• YOUR TASK
Word for word, restate the records that come next, omitting the images.

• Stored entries
※ ※ ※
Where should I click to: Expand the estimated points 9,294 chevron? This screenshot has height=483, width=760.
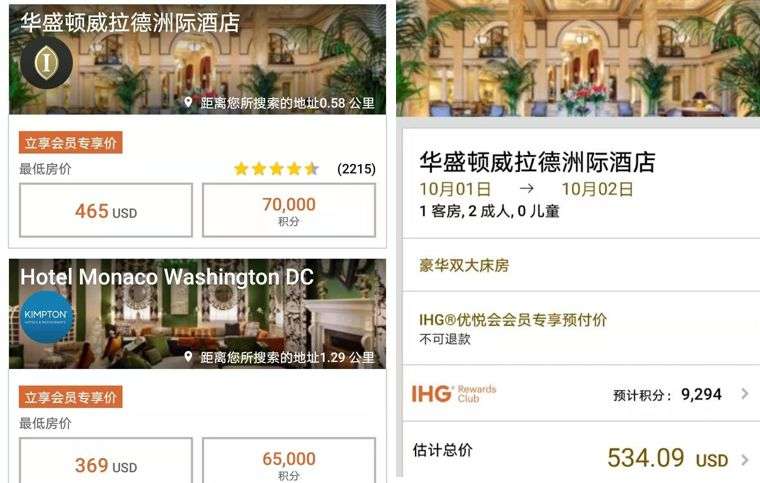pyautogui.click(x=745, y=394)
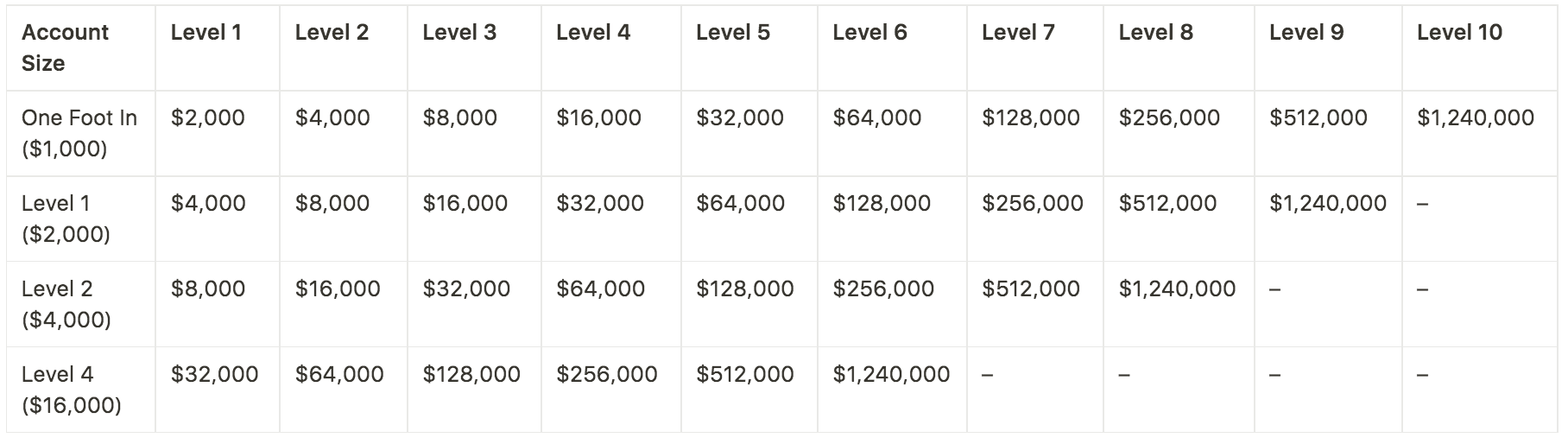Select the One Foot In ($1,000) row label

coord(79,133)
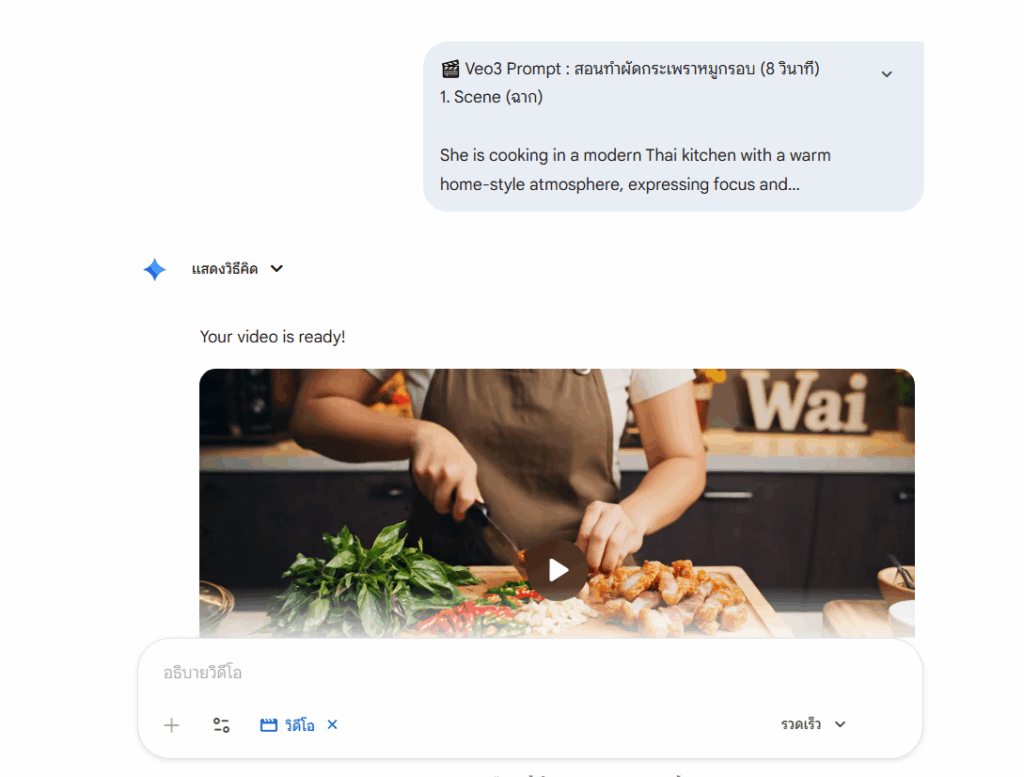Click the blue Gemini sparkle icon

tap(155, 269)
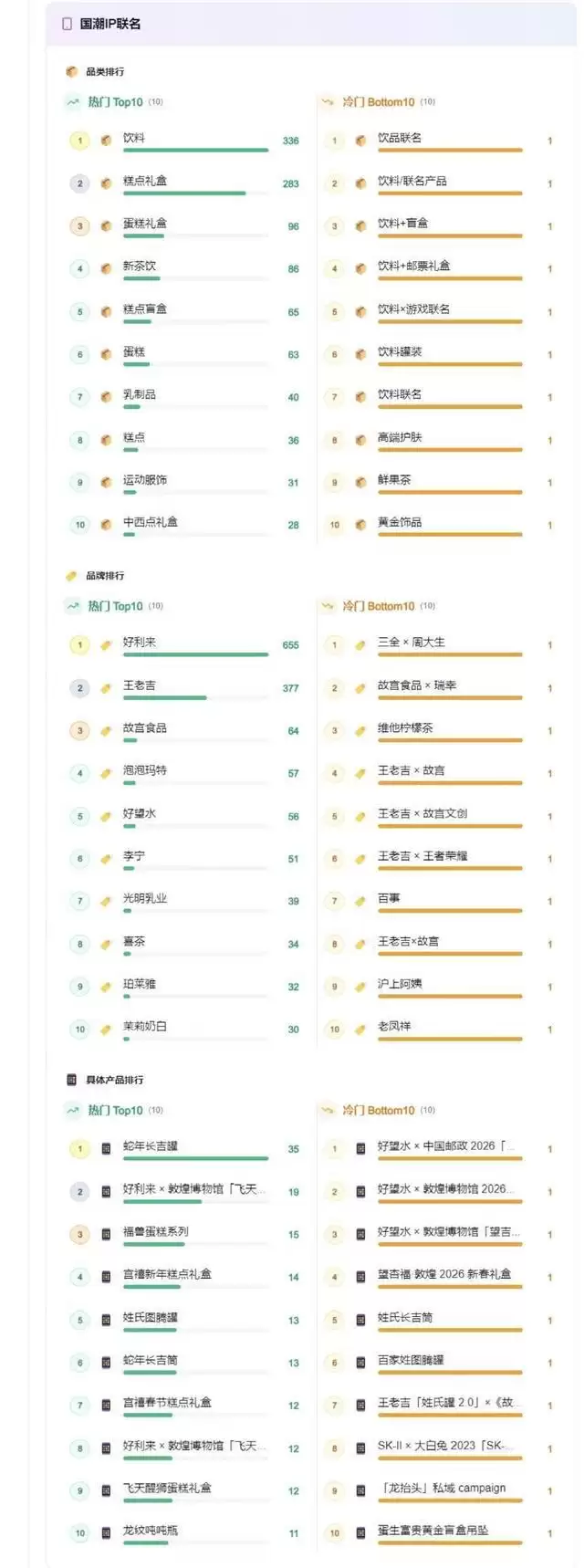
※ ※ ※
• OUTPUT OF THE EXERCISE
Where should I click to: Expand the estimated points 9,294 chevron? This screenshot has height=483, width=760.
pyautogui.click(x=745, y=394)
Select the One Foot In ($1,000) row label

coord(79,133)
Click the blue Gemini sparkle icon

tap(155, 269)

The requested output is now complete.